*What you should do*
Only the lines below from the one containing "You are a computer-use agent." through the last line should be set down, exactly as written and with no pictures.

Collected data
========================================================================
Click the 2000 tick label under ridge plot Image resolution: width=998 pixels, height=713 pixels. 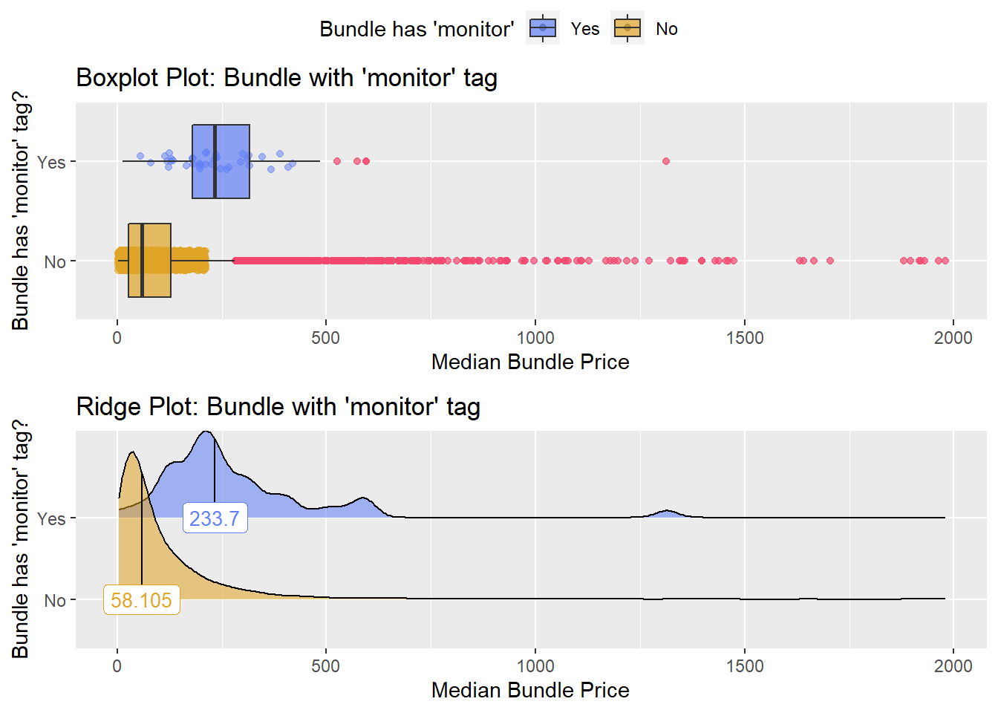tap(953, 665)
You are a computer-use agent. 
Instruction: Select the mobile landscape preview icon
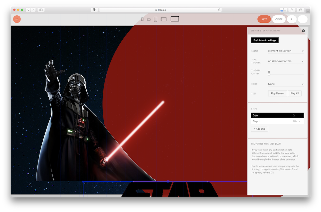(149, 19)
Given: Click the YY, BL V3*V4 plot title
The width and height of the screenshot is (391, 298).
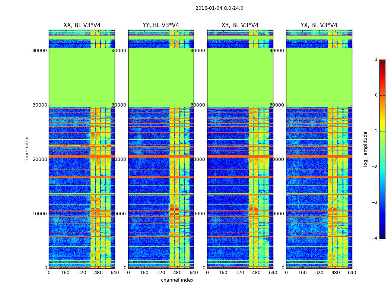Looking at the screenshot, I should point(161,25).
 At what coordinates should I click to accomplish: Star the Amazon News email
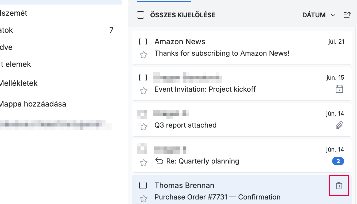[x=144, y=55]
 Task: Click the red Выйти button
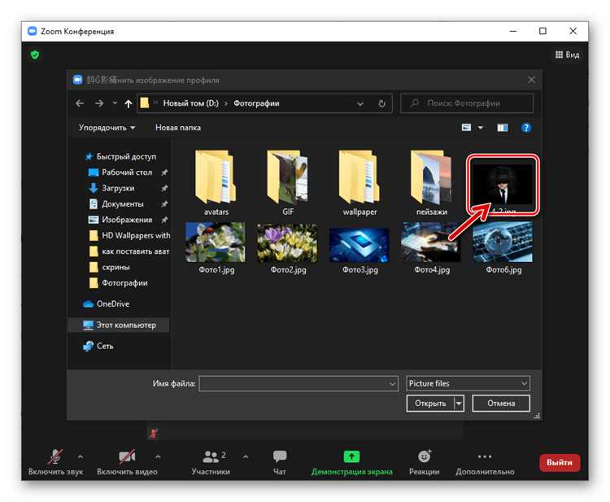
========================================================================
*Solution for this problem*
You are a computer-use agent. 
Instruction: Select the mobile landscape preview icon
(149, 19)
Given: Click the YY, BL V3*V4 plot title
The width and height of the screenshot is (391, 298).
Looking at the screenshot, I should point(161,25).
 At what coordinates should I click to accomplish: Star the Amazon News email
[x=144, y=55]
 Task: Click the red Выйти button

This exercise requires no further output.